YOUR OBJECTIVE: Write each line exactly, from the line that holds "The width and height of the screenshot is (801, 645)." through the final line of the material, and no other line.

RECORDS SHOWN:
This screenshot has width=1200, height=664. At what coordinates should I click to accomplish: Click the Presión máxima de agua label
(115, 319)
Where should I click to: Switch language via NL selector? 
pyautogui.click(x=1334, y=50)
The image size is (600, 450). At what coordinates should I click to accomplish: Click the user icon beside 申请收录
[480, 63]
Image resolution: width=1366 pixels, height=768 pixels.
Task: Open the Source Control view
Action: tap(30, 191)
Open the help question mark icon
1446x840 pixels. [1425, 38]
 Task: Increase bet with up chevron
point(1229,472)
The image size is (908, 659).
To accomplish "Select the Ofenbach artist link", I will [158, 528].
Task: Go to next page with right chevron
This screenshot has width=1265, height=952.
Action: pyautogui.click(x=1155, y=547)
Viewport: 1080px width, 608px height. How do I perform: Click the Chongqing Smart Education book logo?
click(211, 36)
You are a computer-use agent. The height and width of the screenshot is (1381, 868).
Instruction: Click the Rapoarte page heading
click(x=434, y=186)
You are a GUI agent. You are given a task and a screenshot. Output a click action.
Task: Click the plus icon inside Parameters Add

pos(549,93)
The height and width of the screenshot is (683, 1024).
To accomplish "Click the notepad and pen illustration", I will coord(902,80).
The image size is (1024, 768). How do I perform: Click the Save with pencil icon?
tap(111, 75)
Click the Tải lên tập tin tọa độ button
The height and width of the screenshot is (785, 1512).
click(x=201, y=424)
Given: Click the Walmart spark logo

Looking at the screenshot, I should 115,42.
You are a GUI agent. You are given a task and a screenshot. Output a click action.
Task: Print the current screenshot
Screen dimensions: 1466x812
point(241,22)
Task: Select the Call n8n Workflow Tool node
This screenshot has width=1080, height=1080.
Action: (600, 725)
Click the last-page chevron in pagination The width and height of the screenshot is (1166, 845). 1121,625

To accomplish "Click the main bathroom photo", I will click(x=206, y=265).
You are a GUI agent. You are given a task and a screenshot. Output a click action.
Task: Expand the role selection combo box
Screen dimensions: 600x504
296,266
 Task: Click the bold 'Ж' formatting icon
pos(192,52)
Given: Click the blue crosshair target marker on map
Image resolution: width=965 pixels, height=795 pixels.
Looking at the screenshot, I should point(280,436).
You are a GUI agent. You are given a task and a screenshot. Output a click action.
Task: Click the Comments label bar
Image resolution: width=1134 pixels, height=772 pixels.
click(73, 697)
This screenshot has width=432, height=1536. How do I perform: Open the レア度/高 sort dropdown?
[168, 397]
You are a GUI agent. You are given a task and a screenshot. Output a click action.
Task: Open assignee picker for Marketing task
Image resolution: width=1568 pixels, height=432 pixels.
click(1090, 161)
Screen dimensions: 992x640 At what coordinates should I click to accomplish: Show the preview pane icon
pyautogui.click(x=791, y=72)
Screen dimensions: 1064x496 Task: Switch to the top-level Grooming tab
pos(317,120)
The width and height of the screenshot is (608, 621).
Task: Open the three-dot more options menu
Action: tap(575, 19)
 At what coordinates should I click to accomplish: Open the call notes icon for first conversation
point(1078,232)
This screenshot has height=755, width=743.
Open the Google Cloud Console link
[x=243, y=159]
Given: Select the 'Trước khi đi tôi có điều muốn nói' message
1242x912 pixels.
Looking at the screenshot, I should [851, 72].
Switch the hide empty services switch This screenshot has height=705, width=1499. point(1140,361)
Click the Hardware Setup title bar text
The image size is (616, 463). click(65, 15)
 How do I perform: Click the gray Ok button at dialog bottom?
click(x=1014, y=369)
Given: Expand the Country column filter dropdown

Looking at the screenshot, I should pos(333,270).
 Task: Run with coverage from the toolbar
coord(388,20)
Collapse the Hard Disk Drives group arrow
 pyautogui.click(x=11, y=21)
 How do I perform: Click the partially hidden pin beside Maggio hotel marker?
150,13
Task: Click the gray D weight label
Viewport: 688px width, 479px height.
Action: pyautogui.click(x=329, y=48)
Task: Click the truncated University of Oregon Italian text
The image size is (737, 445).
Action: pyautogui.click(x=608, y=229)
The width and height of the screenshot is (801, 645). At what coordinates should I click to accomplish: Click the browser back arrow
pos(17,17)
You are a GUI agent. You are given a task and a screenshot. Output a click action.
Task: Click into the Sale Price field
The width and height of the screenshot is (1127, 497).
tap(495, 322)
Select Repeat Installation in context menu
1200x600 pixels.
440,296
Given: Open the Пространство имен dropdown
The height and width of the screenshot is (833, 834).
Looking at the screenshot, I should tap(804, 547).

TASK RESPONSE:
The width and height of the screenshot is (801, 645). At what coordinates should I click to accomplish: Click the browser back arrow
pos(17,17)
You are a GUI agent. You are given a task and a screenshot. Output a click action.
Task: Click into the Sale Price field
The width and height of the screenshot is (1127, 497).
tap(495, 322)
Select Repeat Installation in context menu
1200x600 pixels.
440,296
Given: Open the Пространство имен dropdown
The height and width of the screenshot is (833, 834).
Looking at the screenshot, I should tap(804, 547).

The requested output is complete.